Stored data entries
____

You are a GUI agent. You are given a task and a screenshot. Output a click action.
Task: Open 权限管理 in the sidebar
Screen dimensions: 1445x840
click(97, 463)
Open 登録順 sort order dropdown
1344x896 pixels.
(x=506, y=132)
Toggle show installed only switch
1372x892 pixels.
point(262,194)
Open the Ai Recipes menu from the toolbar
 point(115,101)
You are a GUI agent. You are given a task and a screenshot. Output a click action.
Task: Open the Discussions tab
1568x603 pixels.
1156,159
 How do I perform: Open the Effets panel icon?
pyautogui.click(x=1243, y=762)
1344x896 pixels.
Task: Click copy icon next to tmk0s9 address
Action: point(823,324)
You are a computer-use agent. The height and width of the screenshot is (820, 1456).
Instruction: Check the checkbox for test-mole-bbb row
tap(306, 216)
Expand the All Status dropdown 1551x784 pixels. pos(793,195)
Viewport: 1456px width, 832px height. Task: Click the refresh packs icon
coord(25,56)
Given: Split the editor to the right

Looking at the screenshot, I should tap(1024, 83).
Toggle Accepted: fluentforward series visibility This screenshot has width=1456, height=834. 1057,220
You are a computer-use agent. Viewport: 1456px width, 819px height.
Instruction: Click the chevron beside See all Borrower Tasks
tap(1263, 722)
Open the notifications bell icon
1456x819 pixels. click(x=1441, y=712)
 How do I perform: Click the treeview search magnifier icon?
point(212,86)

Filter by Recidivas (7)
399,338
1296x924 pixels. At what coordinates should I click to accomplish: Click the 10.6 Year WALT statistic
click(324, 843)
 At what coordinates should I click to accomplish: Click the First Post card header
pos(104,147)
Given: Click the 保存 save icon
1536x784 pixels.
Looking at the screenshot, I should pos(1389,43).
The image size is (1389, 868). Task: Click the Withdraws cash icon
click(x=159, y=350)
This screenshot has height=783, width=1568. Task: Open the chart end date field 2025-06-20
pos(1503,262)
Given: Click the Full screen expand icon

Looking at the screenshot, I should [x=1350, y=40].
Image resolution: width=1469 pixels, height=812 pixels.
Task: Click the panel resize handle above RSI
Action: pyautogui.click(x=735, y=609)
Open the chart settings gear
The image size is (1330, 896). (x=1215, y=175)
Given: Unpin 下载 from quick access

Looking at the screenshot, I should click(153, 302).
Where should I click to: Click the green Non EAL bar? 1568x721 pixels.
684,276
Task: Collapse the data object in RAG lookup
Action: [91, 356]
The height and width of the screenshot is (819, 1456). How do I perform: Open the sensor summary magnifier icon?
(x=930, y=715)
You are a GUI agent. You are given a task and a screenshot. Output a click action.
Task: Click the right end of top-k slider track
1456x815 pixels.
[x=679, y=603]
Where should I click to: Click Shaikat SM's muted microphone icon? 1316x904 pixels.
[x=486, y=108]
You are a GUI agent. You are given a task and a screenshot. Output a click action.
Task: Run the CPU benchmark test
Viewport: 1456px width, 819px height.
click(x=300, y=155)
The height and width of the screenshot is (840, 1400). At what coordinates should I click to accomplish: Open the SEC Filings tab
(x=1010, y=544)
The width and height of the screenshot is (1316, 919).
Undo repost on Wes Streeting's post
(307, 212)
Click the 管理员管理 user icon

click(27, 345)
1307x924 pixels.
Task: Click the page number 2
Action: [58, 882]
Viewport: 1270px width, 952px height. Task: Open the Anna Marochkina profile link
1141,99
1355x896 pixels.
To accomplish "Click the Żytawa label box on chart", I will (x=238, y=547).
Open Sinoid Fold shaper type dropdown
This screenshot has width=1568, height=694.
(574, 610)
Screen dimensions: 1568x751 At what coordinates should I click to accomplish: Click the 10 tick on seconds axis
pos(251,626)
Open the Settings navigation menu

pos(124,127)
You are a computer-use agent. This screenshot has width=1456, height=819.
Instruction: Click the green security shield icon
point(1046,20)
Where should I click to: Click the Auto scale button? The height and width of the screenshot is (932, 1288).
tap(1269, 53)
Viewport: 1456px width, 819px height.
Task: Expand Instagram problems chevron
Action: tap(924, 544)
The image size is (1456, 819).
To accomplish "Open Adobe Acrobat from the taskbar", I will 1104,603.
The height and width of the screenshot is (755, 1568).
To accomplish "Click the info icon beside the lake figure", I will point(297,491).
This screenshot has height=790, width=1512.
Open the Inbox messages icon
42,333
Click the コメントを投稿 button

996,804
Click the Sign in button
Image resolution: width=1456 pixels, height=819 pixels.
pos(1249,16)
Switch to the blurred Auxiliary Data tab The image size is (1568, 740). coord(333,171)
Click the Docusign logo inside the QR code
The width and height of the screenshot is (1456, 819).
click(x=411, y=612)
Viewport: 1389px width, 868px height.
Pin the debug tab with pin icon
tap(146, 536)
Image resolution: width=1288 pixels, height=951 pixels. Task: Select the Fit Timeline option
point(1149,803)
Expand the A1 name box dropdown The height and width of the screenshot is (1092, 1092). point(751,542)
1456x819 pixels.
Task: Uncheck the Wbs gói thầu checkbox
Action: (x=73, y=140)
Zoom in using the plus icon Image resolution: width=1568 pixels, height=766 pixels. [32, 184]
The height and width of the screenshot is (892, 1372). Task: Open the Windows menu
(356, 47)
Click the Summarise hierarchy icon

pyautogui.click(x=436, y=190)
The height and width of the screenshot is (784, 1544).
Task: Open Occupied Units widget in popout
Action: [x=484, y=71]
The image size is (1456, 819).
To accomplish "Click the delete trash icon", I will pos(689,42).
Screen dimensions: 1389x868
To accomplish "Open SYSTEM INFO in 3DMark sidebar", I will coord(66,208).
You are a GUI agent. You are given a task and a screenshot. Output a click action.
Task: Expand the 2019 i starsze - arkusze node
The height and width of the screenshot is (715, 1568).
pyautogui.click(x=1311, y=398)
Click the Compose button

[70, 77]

____

> **EXERCISE INSTRUCTIONS**
Could you reproduce all the records exactly?

> **ANSWER TO THIS TASK**
You are a GUI agent. You are given a task and a screenshot. Output a click action.
Task: Open 权限管理 in the sidebar
Screen dimensions: 1445x840
click(97, 463)
Open 登録順 sort order dropdown
1344x896 pixels.
(x=506, y=132)
Toggle show installed only switch
1372x892 pixels.
point(262,194)
Open the Ai Recipes menu from the toolbar
 point(115,101)
You are a GUI agent. You are given a task and a screenshot. Output a click action.
Task: Open the Discussions tab
1568x603 pixels.
1156,159
 How do I perform: Open the Effets panel icon?
pyautogui.click(x=1243, y=762)
1344x896 pixels.
Task: Click copy icon next to tmk0s9 address
Action: point(823,324)
You are a computer-use agent. The height and width of the screenshot is (820, 1456).
Instruction: Check the checkbox for test-mole-bbb row
tap(306, 216)
Expand the All Status dropdown 1551x784 pixels. pos(793,195)
Viewport: 1456px width, 832px height. Task: Click the refresh packs icon
coord(25,56)
Given: Split the editor to the right

Looking at the screenshot, I should tap(1024, 83).
Toggle Accepted: fluentforward series visibility This screenshot has width=1456, height=834. 1057,220
You are a computer-use agent. Viewport: 1456px width, 819px height.
Instruction: Click the chevron beside See all Borrower Tasks
tap(1263, 722)
Open the notifications bell icon
1456x819 pixels. click(x=1441, y=712)
 How do I perform: Click the treeview search magnifier icon?
point(212,86)

Filter by Recidivas (7)
399,338
1296x924 pixels. At what coordinates should I click to accomplish: Click the 10.6 Year WALT statistic
click(324, 843)
 At what coordinates should I click to accomplish: Click the First Post card header
pos(104,147)
Given: Click the 保存 save icon
1536x784 pixels.
Looking at the screenshot, I should pos(1389,43).
The image size is (1389, 868). Task: Click the Withdraws cash icon
click(x=159, y=350)
This screenshot has height=783, width=1568. Task: Open the chart end date field 2025-06-20
pos(1503,262)
Given: Click the Full screen expand icon

Looking at the screenshot, I should [x=1350, y=40].
Image resolution: width=1469 pixels, height=812 pixels.
Task: Click the panel resize handle above RSI
Action: pyautogui.click(x=735, y=609)
Open the chart settings gear
The image size is (1330, 896). (x=1215, y=175)
Given: Unpin 下载 from quick access

Looking at the screenshot, I should click(153, 302).
Where should I click to: Click the green Non EAL bar? 1568x721 pixels.
684,276
Task: Collapse the data object in RAG lookup
Action: [91, 356]
The height and width of the screenshot is (819, 1456). How do I perform: Open the sensor summary magnifier icon?
(x=930, y=715)
You are a GUI agent. You are given a task and a screenshot. Output a click action.
Task: Click the right end of top-k slider track
1456x815 pixels.
[x=679, y=603]
Where should I click to: Click Shaikat SM's muted microphone icon? 1316x904 pixels.
[x=486, y=108]
You are a GUI agent. You are given a task and a screenshot. Output a click action.
Task: Run the CPU benchmark test
Viewport: 1456px width, 819px height.
click(x=300, y=155)
The height and width of the screenshot is (840, 1400). At what coordinates should I click to accomplish: Open the SEC Filings tab
(x=1010, y=544)
The width and height of the screenshot is (1316, 919).
Undo repost on Wes Streeting's post
(307, 212)
Click the 管理员管理 user icon

click(27, 345)
1307x924 pixels.
Task: Click the page number 2
Action: [58, 882]
Viewport: 1270px width, 952px height. Task: Open the Anna Marochkina profile link
1141,99
1355x896 pixels.
To accomplish "Click the Żytawa label box on chart", I will (x=238, y=547).
Open Sinoid Fold shaper type dropdown
This screenshot has width=1568, height=694.
(574, 610)
Screen dimensions: 1568x751 At what coordinates should I click to accomplish: Click the 10 tick on seconds axis
pos(251,626)
Open the Settings navigation menu

pos(124,127)
You are a computer-use agent. This screenshot has width=1456, height=819.
Instruction: Click the green security shield icon
point(1046,20)
Where should I click to: Click the Auto scale button? The height and width of the screenshot is (932, 1288).
tap(1269, 53)
Viewport: 1456px width, 819px height.
Task: Expand Instagram problems chevron
Action: tap(924, 544)
The image size is (1456, 819).
To accomplish "Open Adobe Acrobat from the taskbar", I will 1104,603.
The height and width of the screenshot is (755, 1568).
To accomplish "Click the info icon beside the lake figure", I will point(297,491).
This screenshot has height=790, width=1512.
Open the Inbox messages icon
42,333
Click the コメントを投稿 button

996,804
Click the Sign in button
Image resolution: width=1456 pixels, height=819 pixels.
pos(1249,16)
Switch to the blurred Auxiliary Data tab The image size is (1568, 740). coord(333,171)
Click the Docusign logo inside the QR code
The width and height of the screenshot is (1456, 819).
click(x=411, y=612)
Viewport: 1389px width, 868px height.
Pin the debug tab with pin icon
tap(146, 536)
Image resolution: width=1288 pixels, height=951 pixels. Task: Select the Fit Timeline option
point(1149,803)
Expand the A1 name box dropdown The height and width of the screenshot is (1092, 1092). point(751,542)
1456x819 pixels.
Task: Uncheck the Wbs gói thầu checkbox
Action: (x=73, y=140)
Zoom in using the plus icon Image resolution: width=1568 pixels, height=766 pixels. [32, 184]
The height and width of the screenshot is (892, 1372). Task: Open the Windows menu
(356, 47)
Click the Summarise hierarchy icon

pyautogui.click(x=436, y=190)
The height and width of the screenshot is (784, 1544).
Task: Open Occupied Units widget in popout
Action: [x=484, y=71]
The image size is (1456, 819).
To accomplish "Click the delete trash icon", I will pos(689,42).
Screen dimensions: 1389x868
To accomplish "Open SYSTEM INFO in 3DMark sidebar", I will coord(66,208).
You are a GUI agent. You are given a task and a screenshot. Output a click action.
Task: Expand the 2019 i starsze - arkusze node
The height and width of the screenshot is (715, 1568).
pyautogui.click(x=1311, y=398)
Click the Compose button

[70, 77]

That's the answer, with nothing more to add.